> **Instructions to follow**:
I would like every record below transcribed exactly as it is.
◆ ◆ ◆ ◆
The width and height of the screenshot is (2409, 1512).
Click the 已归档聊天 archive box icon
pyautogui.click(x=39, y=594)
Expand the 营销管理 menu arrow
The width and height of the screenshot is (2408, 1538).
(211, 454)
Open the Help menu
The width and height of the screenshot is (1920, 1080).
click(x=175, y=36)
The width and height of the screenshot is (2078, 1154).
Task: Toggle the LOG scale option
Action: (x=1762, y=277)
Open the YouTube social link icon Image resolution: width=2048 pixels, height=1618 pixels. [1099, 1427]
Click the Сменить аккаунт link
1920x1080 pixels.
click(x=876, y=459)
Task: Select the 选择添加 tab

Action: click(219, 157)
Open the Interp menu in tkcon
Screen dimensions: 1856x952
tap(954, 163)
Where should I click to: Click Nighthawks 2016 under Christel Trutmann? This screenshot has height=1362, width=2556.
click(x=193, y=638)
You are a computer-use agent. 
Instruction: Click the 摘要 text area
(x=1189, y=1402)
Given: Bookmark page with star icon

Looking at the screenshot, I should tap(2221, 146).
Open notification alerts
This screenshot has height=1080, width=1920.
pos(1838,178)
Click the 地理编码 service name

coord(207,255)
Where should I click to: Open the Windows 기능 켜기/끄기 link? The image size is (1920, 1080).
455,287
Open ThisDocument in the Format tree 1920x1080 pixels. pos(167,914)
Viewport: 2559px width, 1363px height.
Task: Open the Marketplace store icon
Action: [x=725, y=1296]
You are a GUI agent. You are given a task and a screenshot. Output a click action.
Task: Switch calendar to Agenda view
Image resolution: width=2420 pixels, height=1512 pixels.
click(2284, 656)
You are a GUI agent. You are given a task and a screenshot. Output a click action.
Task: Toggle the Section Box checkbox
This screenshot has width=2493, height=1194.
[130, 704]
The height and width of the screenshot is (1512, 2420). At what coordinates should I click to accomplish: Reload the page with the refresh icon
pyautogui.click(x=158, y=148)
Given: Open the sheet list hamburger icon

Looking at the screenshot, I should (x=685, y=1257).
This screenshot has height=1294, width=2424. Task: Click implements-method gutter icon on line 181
◆ ◆ ◆ ◆
> **Answer space**:
The width and height of the screenshot is (2409, 1512).
Click the 已归档聊天 archive box icon
pyautogui.click(x=39, y=594)
Expand the 营销管理 menu arrow
The width and height of the screenshot is (2408, 1538).
(211, 454)
Open the Help menu
The width and height of the screenshot is (1920, 1080).
click(x=175, y=36)
The width and height of the screenshot is (2078, 1154).
Task: Toggle the LOG scale option
Action: (x=1762, y=277)
Open the YouTube social link icon Image resolution: width=2048 pixels, height=1618 pixels. [1099, 1427]
Click the Сменить аккаунт link
1920x1080 pixels.
click(x=876, y=459)
Task: Select the 选择添加 tab

Action: click(219, 157)
Open the Interp menu in tkcon
Screen dimensions: 1856x952
tap(954, 163)
Where should I click to: Click Nighthawks 2016 under Christel Trutmann? This screenshot has height=1362, width=2556.
click(x=193, y=638)
You are a computer-use agent. 
Instruction: Click the 摘要 text area
(x=1189, y=1402)
Given: Bookmark page with star icon

Looking at the screenshot, I should tap(2221, 146).
Open notification alerts
This screenshot has height=1080, width=1920.
pos(1838,178)
Click the 地理编码 service name

coord(207,255)
Where should I click to: Open the Windows 기능 켜기/끄기 link? The image size is (1920, 1080).
455,287
Open ThisDocument in the Format tree 1920x1080 pixels. pos(167,914)
Viewport: 2559px width, 1363px height.
Task: Open the Marketplace store icon
Action: [x=725, y=1296]
You are a GUI agent. You are given a task and a screenshot. Output a click action.
Task: Switch calendar to Agenda view
Image resolution: width=2420 pixels, height=1512 pixels.
click(2284, 656)
You are a GUI agent. You are given a task and a screenshot. Output a click action.
Task: Toggle the Section Box checkbox
This screenshot has width=2493, height=1194.
[130, 704]
The height and width of the screenshot is (1512, 2420). At what coordinates should I click to accomplish: Reload the page with the refresh icon
pyautogui.click(x=158, y=148)
Given: Open the sheet list hamburger icon

Looking at the screenshot, I should (x=685, y=1257).
This screenshot has height=1294, width=2424. Task: Click implements-method gutter icon on line 181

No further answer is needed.